The lack of standardized criteria for measuring therapeutic response is a major obstacle to the development of new therapeutic agents for chronic graft-versus-host disease (cGVHD). National Institutes of Health (NIH) consensus criteria for evaluating therapeutic response were published in 2006. We report the results of four consecutive pilot trials evaluating the feasibility and estimating the inter-rater reliability and minimum detectable change of these response criteria.

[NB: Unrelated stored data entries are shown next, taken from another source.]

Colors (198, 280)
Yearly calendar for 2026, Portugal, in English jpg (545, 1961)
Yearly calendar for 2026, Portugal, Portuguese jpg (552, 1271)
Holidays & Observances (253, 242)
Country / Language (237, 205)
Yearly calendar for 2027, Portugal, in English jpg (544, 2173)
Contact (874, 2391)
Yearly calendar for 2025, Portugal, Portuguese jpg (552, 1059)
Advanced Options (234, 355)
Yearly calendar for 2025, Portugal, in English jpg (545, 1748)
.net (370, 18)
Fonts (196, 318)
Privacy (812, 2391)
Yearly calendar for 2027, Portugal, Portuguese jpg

Hematology-oncology clinicians with limited experience in applying the NIH cGVHD response criteria (n=34), participated in a 2.5 hour training session on response evaluation in cGVHD. Feasibility and inter-rater reliability between subspecialty cGVHD experts and this panel of clinician raters were examined in a sample of 25 children and adults with cGVHD. The minimum detectable change was calculated using the standard error of measurement.
Clinicians’ impressions of the brief training session, the photo atlas, and the response criteria documentation tools were generally favorable. Performing and documenting the full set of response evaluations required a median of 21 minutes (range 12 to 60 minutes) per rater. The Schirmer tear test required the greatest time of any single test (median 9 minutes). Overall, inter-rater agreement for skin and oral manifestations was modest, however, in the third and fourth trials, the agreement between clinicians and experts for all dimensions except movable sclerosis approached satisfactory values. In the final two trials, the threshold for defining change exceeding measurement error was 19–22% body surface area (BSA) for erythema, 18–26% BSA for movable sclerosis, 17–21% BSA for nonmovable sclerosis, and 2.1–2.6 points on the 15 point NIH Oral cGHVD scale. Agreement between clinician-expert pairs was moderate to substantial for the measures of functional capacity and for the gastrointestinal and global cGVHD rating scales.
These results suggest that the NIH response criteria are feasible for use, and these reliability estimates are encouraging, because they were observed following a single 2.5 hour training session given at multiple transplant centers, with no opportunity for iterative training and calibration. Research is needed to evaluate inter- and intra-rater reliability in larger samples, and to evaluate these response criteria as predictors of outcomes in clinical trials.